_The data_.

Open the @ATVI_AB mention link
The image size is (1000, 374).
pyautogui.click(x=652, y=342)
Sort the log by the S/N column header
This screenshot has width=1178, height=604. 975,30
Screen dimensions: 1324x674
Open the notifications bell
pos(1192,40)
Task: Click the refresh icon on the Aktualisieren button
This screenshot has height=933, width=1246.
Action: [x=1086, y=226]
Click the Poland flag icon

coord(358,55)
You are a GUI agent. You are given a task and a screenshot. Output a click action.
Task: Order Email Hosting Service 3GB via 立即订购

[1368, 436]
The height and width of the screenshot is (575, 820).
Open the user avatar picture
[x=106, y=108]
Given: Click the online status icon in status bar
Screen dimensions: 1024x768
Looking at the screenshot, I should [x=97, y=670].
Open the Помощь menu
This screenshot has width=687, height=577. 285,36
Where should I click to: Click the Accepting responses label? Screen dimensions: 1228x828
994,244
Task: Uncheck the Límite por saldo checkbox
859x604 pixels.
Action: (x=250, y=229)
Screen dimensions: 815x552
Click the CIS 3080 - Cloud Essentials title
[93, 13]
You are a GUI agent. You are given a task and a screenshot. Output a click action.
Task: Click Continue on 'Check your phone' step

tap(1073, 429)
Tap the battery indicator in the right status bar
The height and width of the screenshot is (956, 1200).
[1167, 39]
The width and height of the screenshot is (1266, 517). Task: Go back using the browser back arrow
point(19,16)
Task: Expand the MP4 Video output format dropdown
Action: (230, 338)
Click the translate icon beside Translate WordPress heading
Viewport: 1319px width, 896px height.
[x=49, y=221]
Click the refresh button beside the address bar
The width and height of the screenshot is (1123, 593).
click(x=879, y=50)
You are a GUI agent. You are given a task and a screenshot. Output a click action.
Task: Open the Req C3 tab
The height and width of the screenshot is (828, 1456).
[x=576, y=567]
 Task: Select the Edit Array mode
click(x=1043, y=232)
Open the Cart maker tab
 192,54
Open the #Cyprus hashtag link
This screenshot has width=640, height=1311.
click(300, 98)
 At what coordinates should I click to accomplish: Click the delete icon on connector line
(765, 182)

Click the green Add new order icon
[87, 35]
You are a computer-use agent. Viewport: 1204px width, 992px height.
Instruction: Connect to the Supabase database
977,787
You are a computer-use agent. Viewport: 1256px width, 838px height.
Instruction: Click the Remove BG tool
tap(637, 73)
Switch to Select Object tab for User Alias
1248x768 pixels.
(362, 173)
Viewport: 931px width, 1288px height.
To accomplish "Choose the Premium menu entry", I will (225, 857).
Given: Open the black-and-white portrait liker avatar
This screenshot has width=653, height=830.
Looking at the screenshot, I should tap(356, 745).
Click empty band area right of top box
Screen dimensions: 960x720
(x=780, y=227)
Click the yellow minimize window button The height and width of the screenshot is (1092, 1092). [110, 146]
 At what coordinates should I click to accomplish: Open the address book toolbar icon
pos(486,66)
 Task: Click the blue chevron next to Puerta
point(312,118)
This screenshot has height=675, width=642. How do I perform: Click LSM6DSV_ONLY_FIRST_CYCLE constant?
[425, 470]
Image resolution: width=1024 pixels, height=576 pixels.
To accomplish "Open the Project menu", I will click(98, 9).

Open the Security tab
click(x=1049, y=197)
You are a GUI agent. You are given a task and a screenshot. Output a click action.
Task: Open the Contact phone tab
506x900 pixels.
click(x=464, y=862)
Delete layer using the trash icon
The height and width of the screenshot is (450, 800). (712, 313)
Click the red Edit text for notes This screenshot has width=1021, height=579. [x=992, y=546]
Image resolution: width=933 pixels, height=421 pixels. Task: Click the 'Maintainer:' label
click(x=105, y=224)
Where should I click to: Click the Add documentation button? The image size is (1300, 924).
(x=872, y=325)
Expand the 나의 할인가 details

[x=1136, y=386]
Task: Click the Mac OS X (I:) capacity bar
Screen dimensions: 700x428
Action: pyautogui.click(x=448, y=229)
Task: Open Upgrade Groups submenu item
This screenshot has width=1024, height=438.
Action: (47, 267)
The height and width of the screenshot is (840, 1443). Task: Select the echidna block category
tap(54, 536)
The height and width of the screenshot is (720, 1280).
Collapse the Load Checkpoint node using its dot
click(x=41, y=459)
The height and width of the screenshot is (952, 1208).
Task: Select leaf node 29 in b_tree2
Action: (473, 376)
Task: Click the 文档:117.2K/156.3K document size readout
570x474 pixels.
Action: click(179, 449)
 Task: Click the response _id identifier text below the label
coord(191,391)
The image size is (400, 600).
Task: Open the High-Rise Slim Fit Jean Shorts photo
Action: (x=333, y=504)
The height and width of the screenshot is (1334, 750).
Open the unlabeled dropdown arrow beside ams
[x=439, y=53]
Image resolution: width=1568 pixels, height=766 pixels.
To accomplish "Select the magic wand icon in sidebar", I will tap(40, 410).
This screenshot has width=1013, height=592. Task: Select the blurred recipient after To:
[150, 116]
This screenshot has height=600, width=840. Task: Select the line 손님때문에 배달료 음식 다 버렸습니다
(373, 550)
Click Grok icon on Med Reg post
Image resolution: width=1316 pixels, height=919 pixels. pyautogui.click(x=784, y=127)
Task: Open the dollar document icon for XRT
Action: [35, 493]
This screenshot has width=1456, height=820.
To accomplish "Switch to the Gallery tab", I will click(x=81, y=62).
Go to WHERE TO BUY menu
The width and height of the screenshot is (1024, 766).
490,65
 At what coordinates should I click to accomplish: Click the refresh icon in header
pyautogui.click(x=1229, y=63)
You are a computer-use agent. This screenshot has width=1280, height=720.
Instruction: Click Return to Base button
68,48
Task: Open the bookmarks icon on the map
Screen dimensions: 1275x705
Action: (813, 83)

_Task to carry out_. Find the word "will" in the entries above. Copy every line that has it.

_Completed exercise_.
To accomplish "Choose the Premium menu entry", I will (225, 857).
To accomplish "Open the Project menu", I will click(98, 9).
To accomplish "Select the magic wand icon in sidebar", I will tap(40, 410).
To accomplish "Switch to the Gallery tab", I will click(x=81, y=62).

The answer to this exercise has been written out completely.